→ **SOURCE DOCUMENT**
_ _ _ _ _

"Current optical tags, such as barcodes, must be read within a short range and the codes occupy valuable physical space on products," said an MIT document describing the new device. "We present a new low-cost optical design so that the tags can be shrunk to 3mm visible diameter and unmodified ordinary cameras several meters away can be set up to decode the identity plus the relative distance and angle," something the document describes as "like a long distance microscope."
This technique of analyzing the light-reflection has a few potential advantages, such as bokodes are much more difficult to fabricate, meaning it will be much more difficult for thieves to use consumer-grade printers to make fake stickers or to print bogus codes on product containers.
Also, it can trump RFID tags in a few ways: RFID tags "are used to determine the presence of an object within a certain range, but do not reveal its location. They suffer from lack of sufficient directionality and interference with neighboring tags. Although RFID tags can be sensed over distance, they create significant security issues. In the case of passive RFID, the reading distance range may be very limited with the use of a reasonably priced reader. Although active RFID might have greater ranges of operation, it requires an on board power source on each tag. However, RFID still has a long way to go before each user is empowered with a simple RFID reader."
Also, compared with an RFID tag, a bokode could be more easily blocked to prevent someone from reading the tag when it's not supposed to be read.
The bokode's theoretical ability to use low-cost consumer-level cameras may address lowering the cost of infrastructure, as well as making it easier to integrate. At a per-tag price of about $5 for the bokode, it will still need huge volumes to become practical. It also is physically somewhat thicker than a traditional barcode.
An unorthodox element of the bokode approach is that it reveals the data in the coding only when a camera is displaying a blurred, out-of-focus image, which is why the data is not visible to the eye. "Intentionally taking photos with the camera out of focus is somewhat unusual," the document said. "The size of viewable barcode pattern is proportional to the camera aperture size. A relatively large lens aperture is required to see a reasonable part of the Bokode pattern. This explains why the Bokode pattern is effectively ‘invisible’ to the human eye, which has a relatively small pupil size of 2mm to 6mm."

_ _ _ _ _

→ **GIVEN ENTRIES**
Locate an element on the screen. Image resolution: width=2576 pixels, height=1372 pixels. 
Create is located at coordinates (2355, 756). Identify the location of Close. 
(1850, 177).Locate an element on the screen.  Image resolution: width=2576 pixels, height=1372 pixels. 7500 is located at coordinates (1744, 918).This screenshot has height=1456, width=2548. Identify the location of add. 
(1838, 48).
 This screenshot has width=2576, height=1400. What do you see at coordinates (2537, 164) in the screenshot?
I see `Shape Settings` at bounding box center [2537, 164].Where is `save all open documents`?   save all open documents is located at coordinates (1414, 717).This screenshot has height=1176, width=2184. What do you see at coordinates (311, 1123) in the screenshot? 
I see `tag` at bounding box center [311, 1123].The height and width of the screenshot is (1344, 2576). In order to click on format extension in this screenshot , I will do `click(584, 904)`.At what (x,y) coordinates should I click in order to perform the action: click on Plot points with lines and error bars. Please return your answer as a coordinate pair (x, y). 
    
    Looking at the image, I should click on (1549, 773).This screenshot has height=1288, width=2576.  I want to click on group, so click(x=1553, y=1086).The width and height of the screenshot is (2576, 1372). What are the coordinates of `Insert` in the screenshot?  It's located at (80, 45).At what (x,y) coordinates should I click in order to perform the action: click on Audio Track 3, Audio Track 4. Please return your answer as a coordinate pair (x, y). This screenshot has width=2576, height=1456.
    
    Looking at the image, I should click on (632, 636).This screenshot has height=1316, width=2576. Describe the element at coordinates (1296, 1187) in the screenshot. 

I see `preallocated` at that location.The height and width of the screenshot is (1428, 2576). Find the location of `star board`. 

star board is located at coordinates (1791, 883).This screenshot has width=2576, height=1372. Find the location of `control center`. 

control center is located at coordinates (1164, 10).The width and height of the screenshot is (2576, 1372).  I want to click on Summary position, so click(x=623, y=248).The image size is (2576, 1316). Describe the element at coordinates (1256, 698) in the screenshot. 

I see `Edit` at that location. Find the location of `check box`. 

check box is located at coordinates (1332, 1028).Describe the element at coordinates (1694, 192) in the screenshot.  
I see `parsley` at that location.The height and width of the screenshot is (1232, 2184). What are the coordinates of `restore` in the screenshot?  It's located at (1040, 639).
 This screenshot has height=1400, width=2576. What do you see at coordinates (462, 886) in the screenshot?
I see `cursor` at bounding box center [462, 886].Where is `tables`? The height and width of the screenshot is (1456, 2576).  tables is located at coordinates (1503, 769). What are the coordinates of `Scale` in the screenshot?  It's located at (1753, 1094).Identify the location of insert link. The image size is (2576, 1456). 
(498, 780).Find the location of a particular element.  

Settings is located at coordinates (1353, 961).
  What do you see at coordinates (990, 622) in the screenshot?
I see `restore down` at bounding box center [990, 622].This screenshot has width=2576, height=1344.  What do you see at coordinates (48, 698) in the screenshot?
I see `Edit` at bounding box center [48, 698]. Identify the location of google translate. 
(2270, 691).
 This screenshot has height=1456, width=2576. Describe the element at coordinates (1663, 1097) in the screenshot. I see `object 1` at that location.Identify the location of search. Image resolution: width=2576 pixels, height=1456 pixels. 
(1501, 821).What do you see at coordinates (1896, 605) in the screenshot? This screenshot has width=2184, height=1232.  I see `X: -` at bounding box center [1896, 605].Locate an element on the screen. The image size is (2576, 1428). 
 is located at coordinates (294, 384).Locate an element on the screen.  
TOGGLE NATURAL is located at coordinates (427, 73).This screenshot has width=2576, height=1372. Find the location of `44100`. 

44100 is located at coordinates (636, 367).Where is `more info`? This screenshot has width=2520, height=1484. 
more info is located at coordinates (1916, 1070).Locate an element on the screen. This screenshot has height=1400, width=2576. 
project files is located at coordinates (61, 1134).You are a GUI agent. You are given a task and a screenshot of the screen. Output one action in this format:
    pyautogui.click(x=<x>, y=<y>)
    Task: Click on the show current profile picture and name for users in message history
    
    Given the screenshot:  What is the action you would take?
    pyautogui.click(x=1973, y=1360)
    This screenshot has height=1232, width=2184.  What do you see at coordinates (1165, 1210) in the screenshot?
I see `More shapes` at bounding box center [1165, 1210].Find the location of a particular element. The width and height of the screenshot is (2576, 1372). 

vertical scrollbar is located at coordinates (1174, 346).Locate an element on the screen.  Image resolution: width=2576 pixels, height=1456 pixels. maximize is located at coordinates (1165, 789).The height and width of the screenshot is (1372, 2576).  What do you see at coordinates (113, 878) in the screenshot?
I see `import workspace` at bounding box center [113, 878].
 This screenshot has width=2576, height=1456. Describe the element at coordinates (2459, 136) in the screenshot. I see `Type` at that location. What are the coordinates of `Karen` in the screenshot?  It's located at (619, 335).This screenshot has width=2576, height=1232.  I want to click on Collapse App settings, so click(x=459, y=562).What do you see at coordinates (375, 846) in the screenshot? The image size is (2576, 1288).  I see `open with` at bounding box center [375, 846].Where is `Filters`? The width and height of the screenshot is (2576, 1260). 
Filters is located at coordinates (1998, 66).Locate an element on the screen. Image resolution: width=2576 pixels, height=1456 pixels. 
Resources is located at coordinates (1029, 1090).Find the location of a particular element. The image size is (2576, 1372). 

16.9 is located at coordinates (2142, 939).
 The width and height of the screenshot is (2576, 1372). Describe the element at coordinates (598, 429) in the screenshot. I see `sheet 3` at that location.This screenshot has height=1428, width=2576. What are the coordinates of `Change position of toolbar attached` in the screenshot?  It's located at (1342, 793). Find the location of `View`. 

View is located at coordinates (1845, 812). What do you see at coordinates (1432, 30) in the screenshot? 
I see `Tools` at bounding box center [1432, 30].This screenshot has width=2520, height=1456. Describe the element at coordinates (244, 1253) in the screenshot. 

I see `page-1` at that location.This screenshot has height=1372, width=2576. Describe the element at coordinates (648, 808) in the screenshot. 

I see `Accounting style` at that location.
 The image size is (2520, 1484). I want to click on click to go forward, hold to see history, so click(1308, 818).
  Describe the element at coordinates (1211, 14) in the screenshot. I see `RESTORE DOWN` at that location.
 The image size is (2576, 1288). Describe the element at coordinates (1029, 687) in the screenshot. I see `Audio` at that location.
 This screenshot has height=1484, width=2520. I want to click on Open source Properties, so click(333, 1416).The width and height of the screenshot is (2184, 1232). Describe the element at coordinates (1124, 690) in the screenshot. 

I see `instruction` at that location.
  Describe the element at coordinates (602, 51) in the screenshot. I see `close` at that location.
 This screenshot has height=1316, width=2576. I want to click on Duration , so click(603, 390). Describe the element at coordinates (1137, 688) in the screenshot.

_ _ _ _ _

→ **INSTRUCTIONS**
1. From the bokode text, translate this sentence into Spanish: "It also is physically somewhat thicker than a traditional barcode."
2. Continue the bokode text with the sentences that would come next after its last one.
The entries are separate material and have no connection to the bokode text.

→ **TASK-BY-TASK OUTPUTS**
1. También es físicamente algo más grueso que un código de barras tradicional.

2.
"With the Bokode’s optical setup, the information of the barcode is embedded in the angular and not in the spatial dimension. By throwing the camera out of focus, we capture this angular information in the defocus blur formed on the sensor," the document said. "The pinhole is blurred, but the information encoded in the bokeh is sharp. This also means, for the same sized barcode we can potentially pack 1000 times more bits in both dimension, i.e. million times more data."
This potentially means that the image can not only display a lot more total information, but it can show different information if the camera looks at the image differently.
"The requirements and constraints for the Bokode pattern design are quite different from a traditional 2D barcode. Unlike a traditional barcode, the camera only images a small region of the entire Bokode pattern at a time," the MIT paper said. "This visible Bokode region depends on the distance of the camera from the Bokode and the relative view angle."
"Our Bokode pattern consists of an array of tiled data matrices such that at least one tile is always imaged by the camera within the working angle and distance range. Instead of simply repeating the same information in each Data Matrix, we vary the data bits across the tiles so that the camera obtains view dependent information, something not possible with traditional barcodes."
The report also raised the possibility of using bokodes in large signage. "With Bokodes in street billboards, the human eye will see the billboard information but an out of focus camera will capture the Data Matrix indicating a website link." The full report is available at MIT's site.